Figure 3. Level of differential molecular diffusion z against mixture fraction in the turbulent mixing layer with Re = 3000. 4.     Performance of Models in A Laboratory-Scale Turbulent Jet Flame

The performance of the new differential molecular diffusion models is then examined in a laboratory scale turbulent jet flame. The flame consists of a central jet of fuel CH4/H2/N2 and a coflow of air, with a Reynolds number of Re=15,200. In Figure 4, the centerline profiles in the turbulent jet flame are shown of the mean axial velocity, mean and rms mixture fraction, and mean temperature. Except the DD model, all models yield very similar profiles, and all model results agree with the experimental data (circles) well, indicating that the mean fields are insensitive to differential diffusion. The effect of differential diffusion is better revealed by examining the parameter zHC, which is defined as the difference of the mean mixture fractions defined based on the mean mass fractions of element H and C, zHC= ξH-ξC. The variations of zHC against ξC are shown in Figure 5 at the different axial locations x/D in the flame. The DD model (dotted lines) significantly overpredicts differential diffusion in this flame. The ED model (dash-dotted lines) yields zero zHC throughout the flame as expected. The new models (LDD, NDD, and NDDV) yield similar results which are in reasonably good agreement with the experimental data within the estimated range of measurement uncertainty. The new models developed in this work successfully capture the measured differential diffusion in this flame.

Figure 4. The centerline profiles of the mean axial velocity, mean and rms mixture fraction, and mean temperature in a turbulent CH4/H2/N2 nonpremixed jet flame.

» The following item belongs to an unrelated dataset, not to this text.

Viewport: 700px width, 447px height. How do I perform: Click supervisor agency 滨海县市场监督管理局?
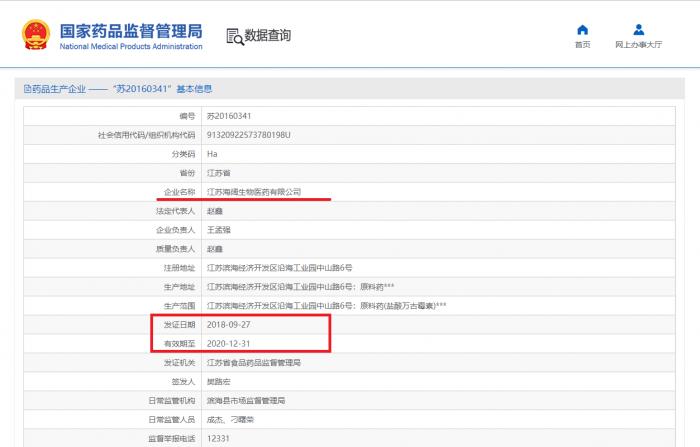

Figure 5. The variation of zHC against mixture fraction ξC in the turbulent CH4/H2/N2 nonpremixed jet flame at the different axial locations x/D. 5.     Impact of the Research

Consistent differential molecular diffusion models are introduced to the combustion community to help develop rigorous modeling methods to account for detailed molecular transport in turbulent flames. The grant assists the career development of the PI towards his goal of developing predictive models for turbulent reacting flows. The grant also supports a graduate student, Mr. Tianfang Xie, for his PhD study, under the PI’s supervision.

6.     Future Work

During next project year, the following work is planned:

1.      DNS test cases from Sandia National Laboratories will be used to assess the models more thoroughly;

2.      Further examination of the differential molecular diffusion models in Sandia piloted jet flames series will be performed to gain deep insights into the effect of Re on differential molecular diffusion.